# Scooping a chair seat



## Herb Stoops (Aug 28, 2012)

On the repair of a spring rocker thread I had to make a new wood seat for the rocker because it had a fabric seat that I removed.

I did a search on the web and came up with Mario Rodriguez's video of using a table saw to do this. ttps://www.youtube.com/watch?v=5SveP71RLs4

So I made a jig for the table saw and went to Lowes and bought a 2X8 const.grade Hemlock board to practice on. After glueing up the blank I carved out a seat, took about 20 min. So I made another one with a pummel in the center. took another 20 min. and I decided to use that one on the rocking chair.

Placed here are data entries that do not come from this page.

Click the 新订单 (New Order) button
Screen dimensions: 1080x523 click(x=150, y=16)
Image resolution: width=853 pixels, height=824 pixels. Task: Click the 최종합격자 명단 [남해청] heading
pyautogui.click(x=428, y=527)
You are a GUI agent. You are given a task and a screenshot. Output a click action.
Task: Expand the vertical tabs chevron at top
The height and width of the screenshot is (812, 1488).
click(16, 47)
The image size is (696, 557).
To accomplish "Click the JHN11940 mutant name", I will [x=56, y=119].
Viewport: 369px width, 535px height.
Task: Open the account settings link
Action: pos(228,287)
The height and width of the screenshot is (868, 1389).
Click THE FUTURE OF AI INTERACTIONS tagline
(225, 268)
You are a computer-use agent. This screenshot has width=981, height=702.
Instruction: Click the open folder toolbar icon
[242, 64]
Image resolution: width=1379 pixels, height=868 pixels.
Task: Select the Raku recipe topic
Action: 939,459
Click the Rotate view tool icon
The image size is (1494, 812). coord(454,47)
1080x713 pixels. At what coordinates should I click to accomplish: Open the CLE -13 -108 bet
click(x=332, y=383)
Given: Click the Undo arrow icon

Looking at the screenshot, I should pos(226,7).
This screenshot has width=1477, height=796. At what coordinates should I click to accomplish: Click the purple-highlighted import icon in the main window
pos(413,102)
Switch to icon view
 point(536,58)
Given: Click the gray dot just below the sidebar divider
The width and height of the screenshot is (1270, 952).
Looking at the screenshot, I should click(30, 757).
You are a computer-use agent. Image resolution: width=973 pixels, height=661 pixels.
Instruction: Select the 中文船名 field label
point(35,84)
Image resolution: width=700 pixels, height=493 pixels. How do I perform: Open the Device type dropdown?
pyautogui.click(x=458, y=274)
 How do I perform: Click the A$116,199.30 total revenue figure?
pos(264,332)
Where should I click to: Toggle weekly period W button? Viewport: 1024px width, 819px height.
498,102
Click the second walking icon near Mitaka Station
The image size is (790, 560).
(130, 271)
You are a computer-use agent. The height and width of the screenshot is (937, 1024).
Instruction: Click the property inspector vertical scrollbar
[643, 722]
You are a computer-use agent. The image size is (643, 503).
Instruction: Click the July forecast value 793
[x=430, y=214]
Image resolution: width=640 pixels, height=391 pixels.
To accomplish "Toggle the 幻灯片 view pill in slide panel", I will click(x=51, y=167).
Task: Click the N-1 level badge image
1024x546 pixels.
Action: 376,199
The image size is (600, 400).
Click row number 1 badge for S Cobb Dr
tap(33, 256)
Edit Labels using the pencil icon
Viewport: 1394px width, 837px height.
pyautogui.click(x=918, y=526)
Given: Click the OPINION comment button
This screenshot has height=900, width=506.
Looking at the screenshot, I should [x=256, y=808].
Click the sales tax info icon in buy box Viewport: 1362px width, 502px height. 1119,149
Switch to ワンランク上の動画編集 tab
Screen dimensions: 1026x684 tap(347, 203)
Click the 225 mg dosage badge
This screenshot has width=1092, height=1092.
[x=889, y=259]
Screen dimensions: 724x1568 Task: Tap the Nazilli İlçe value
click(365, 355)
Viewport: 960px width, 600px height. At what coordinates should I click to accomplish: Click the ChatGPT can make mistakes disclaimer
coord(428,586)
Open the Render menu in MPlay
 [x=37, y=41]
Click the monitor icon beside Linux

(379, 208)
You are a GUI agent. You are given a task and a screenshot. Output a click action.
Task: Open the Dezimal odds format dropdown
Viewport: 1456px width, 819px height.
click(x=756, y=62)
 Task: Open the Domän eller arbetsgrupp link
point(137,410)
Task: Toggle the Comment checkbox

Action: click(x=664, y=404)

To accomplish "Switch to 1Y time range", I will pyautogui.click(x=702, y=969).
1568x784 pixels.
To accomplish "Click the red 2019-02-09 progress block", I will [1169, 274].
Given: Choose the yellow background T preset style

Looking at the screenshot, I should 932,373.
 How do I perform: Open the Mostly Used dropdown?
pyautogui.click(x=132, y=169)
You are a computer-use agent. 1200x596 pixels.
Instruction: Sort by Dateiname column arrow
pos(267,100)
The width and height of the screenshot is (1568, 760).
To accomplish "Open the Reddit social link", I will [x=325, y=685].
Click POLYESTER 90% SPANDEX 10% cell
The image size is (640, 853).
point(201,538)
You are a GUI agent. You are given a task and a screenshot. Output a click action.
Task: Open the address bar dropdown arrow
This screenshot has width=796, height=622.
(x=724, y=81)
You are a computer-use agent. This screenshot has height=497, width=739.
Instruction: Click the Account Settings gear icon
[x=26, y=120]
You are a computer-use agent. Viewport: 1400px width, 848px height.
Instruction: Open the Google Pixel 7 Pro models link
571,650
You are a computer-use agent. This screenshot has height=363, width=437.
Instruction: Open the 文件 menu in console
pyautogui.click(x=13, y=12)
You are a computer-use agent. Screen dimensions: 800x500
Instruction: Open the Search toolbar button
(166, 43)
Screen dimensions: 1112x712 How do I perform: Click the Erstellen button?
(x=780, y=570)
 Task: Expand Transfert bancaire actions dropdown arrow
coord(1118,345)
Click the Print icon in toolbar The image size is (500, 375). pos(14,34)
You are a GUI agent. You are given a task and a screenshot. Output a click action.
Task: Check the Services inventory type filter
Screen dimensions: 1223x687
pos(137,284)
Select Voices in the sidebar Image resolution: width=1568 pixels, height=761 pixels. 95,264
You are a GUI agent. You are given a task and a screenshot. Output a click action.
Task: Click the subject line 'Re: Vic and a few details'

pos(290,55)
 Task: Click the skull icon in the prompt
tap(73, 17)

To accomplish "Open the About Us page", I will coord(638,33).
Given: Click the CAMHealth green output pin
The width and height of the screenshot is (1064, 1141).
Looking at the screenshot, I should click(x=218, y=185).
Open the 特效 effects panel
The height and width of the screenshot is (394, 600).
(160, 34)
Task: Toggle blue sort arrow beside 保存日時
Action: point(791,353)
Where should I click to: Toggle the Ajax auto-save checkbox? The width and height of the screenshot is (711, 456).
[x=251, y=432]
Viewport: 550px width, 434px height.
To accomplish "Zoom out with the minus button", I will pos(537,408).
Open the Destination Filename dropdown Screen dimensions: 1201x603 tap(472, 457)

I was extremely happy with them as they require minimal sanding and run a radius around the outside with a router and you are done, done, done in an hour or less.
I liked it so well I carved out a round seat from the scrap. Fun,Fun,Fun.

Herb


----------



## tomp913 (Mar 7, 2014)

Great job. With all the investment in the tooling, you need to start making wooden chairs.


----------



## Herb Stoops (Aug 28, 2012)

tomp913 said:


> Great job. With all the investment in the tooling, you need to start making wooden chairs.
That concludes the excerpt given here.